By Jeff Caldwell
A blue moon — when there are 2 full moons in the same calendar month) has come around 15 times in the last 40 years. In that same time period, live hog prices have passed the $60-per-hundredweight mark 13 times.
So, $60-plus live hogs are rarer than a blue moon. But, that magic number was surpassed in May when live hogs hit $63/cwt. Though he expects the rarity of this occurrence to continue, Purdue University livestock economist Chris Hurt says it’s definitely not a sign that the hog market’s softening, at least for a while.
“The outlook is for strong and profitable prices to continue for some time, although with prices generally below the rare $60 mark,” says Purdue University livestock economist Chris Hurt.”
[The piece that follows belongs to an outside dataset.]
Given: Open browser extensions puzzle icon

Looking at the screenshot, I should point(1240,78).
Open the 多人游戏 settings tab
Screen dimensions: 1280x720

It’s an optimistic projection for market conditions that have been good to hog farmers since spring. But, one thing that has changed in the outlook, Hurt says, is the expectation for expansion. Hog producers had simply been beaten around so much by market losses for so long, he says, that recovering from those losses likely trumps any immediate expansion plans for many farmers.
“The extraordinary profits this spring have some asking if producers will quickly expand. Losses eroded much of the equity of many producers, so they and their lenders want a period of profits to stabilize their financial position,” Hurt says. “The extremely high May hog prices were a short-term aberration. Retail pork prices will continue to move higher this summer and will slow pork consumption. Retail pork prices already reached record highs in May at $3.04 per retail pound and the climb will continue into the summer. The economic recovery is slow and unemployment will remain high, contributing to overall weak retail demand and more moderate live hog prices.
And, there are signs that supplies will remain tighter than a year ago through this year; Hurt says pork supplies will be down 4% for the second half of 2010, while farrowing intentions are lower for the remainder of the summer and fall. This will keep prices higher at least through the summer.
“Live hog prices are expected to be in the higher $50s for the rest of the summer and then begin a seasonal decrease in September. Third quarter prices are expected to average in the $56 to $59 range,” he says. “For the final quarter of 2010, the average price is expected to fall in a range from $50 to $53 with winter prices slightly lower.”
What’s it mean for profitability? Put those market prices together with expected lower feed costs, and Hurt says profits into 2011, though down from this year, will stay on in the black.
“Profit levels in the second quarter of 2010 were estimated to be near $33 per head and are projected to be $29 per head in the third quarter and about $15 in the final quarter. If so, this means 2010 profit per head would be near $21 compared to $24 of loss in 2009 and $17 of loss in 2008,” he says. “The profit outlook for 2011 is positive, especially through the summer of 2011. By the fall, prices could fall closer to costs of production. Yield uncertainty for the 2011 crops could also greatly impact feed prices. Early projections for 2011 are for $11 per head of profits, but all coming in the first 3 quarters.”
There’s still one big-time variable that could influence these market conditions — and possible future herd expansion — in the next year or so.
“Those who believe corn prices will generally move back to $4.00 or higher would not want to expand hog production,” Hurt says. “Alternatively those who believe corn will be under $3.50 might elect some moderate expansion in the range of 3% to 5%. Only time will tell who is correct.”